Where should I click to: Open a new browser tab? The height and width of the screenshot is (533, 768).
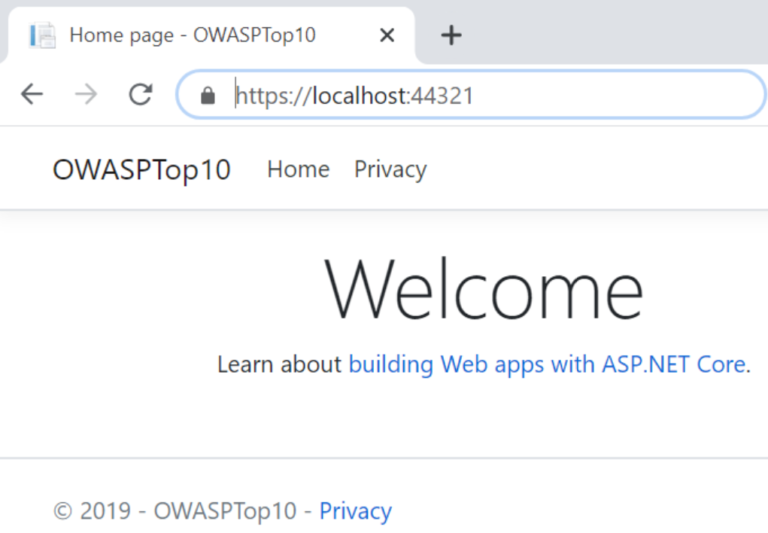point(451,35)
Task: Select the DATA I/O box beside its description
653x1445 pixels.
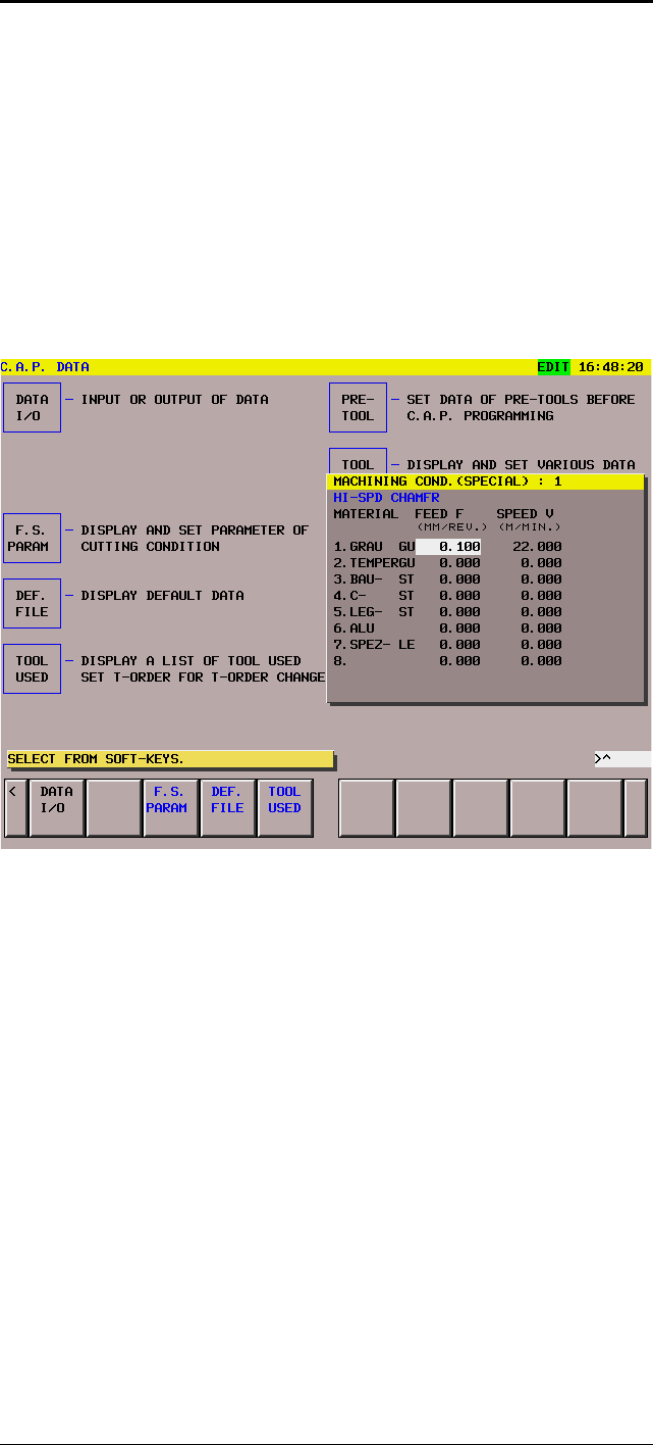Action: point(32,407)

Task instructions: Nothing but the text is wanted: repeat the data above exactly, without its images.

Answer area:
Where should I click to: Open a new browser tab? The height and width of the screenshot is (533, 768).
point(451,35)
Task: Select the DATA I/O box beside its description
653x1445 pixels.
Action: point(32,407)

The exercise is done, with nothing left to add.